每一次抽出,都带出更多的淫水和之前灌入的精液混合物,顺着尖锐的鞋跟滴滴答答地落在病床和老大的身上,画面淫靡而又残忍。
“骚货女儿……你不是喜欢被操吗?……啊……看小妈今天不把你这还没长开的小骚屄……给彻底捅烂!”江清允一边发狠地咒骂,一边加快了手中高跟鞋抽插的速度,尖锐的鞋跟甚至一次次顶到夏慕兮敏感的子宫口,引得对方一阵阵剧烈的痉挛。

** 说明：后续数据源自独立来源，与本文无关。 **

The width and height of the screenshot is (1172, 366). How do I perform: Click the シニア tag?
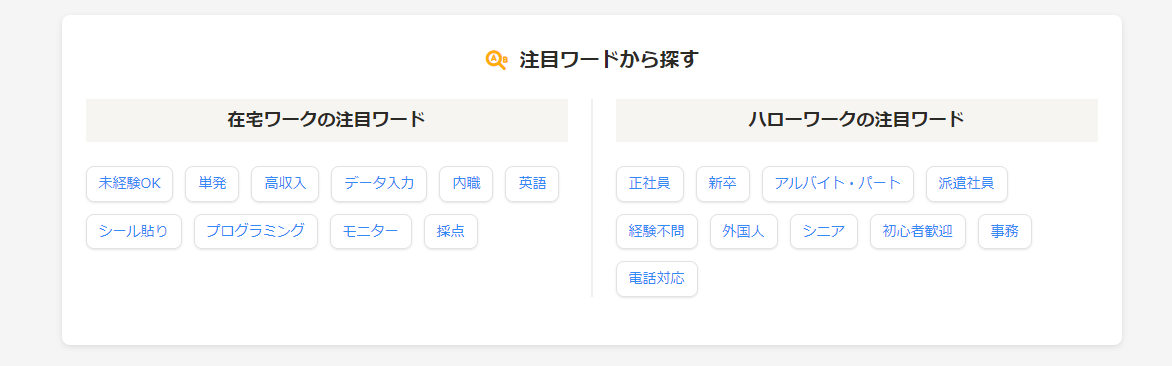click(x=824, y=232)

“你这个……老妓女……就会这点下贱招数!”夏慕兮一边剧烈地喘息着反唇相讥,一边也疯狂地、毫无章法地用手中的高跟鞋,在江清允的身体里胡乱捅刺着,仿佛要将自己所受的屈辱,加倍奉还。
她们互相折磨,也互相取悦。
她们的呻吟声、喘息声、哭喊声和高跟鞋捅入肉体的声音交织在一起,在这死寂的病房中,形成了一曲淫乱到极致、也疯狂到极致的交响乐。
她们的目光在空中激烈地碰撞,充满了恨意、嫉妒与疯狂的挑衅,但她们的身体却无比诚实地享受着对方带来的羞辱和快感。

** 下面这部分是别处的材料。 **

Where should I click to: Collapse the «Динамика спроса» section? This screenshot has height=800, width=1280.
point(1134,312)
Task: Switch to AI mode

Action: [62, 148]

夏慕兮感觉自己快要死了,又或者说,是快要攀上一种从未体验过的、死亡般的极乐。
她的小腹深处,那股被江清允用舌头点燃的火焰,此刻已经汇聚成一个即将喷发的火球。
她的整个身体都在不受控制地剧烈颤抖,架在病床上的那条腿肌肉痉挛,脚尖绷得笔直。
她能清晰地感觉到自己的小穴正在疯狂地收缩、痉挛,一次又一次地绞紧那根在里面肆虐的黑色鞋跟,仿佛要将它彻底吞噬、融化。
江清允的状态也相差无几。
夏慕兮那疯狂而毫无章法的捅刺,反而比任何经验丰富的男人都更能刺激到她最深处的敏感点。
她那成熟丰腴的身体,如同风中残叶般剧烈摇摆,屁股疯狂地前后挺动,主动去迎合那只银色高跟鞋的撞击。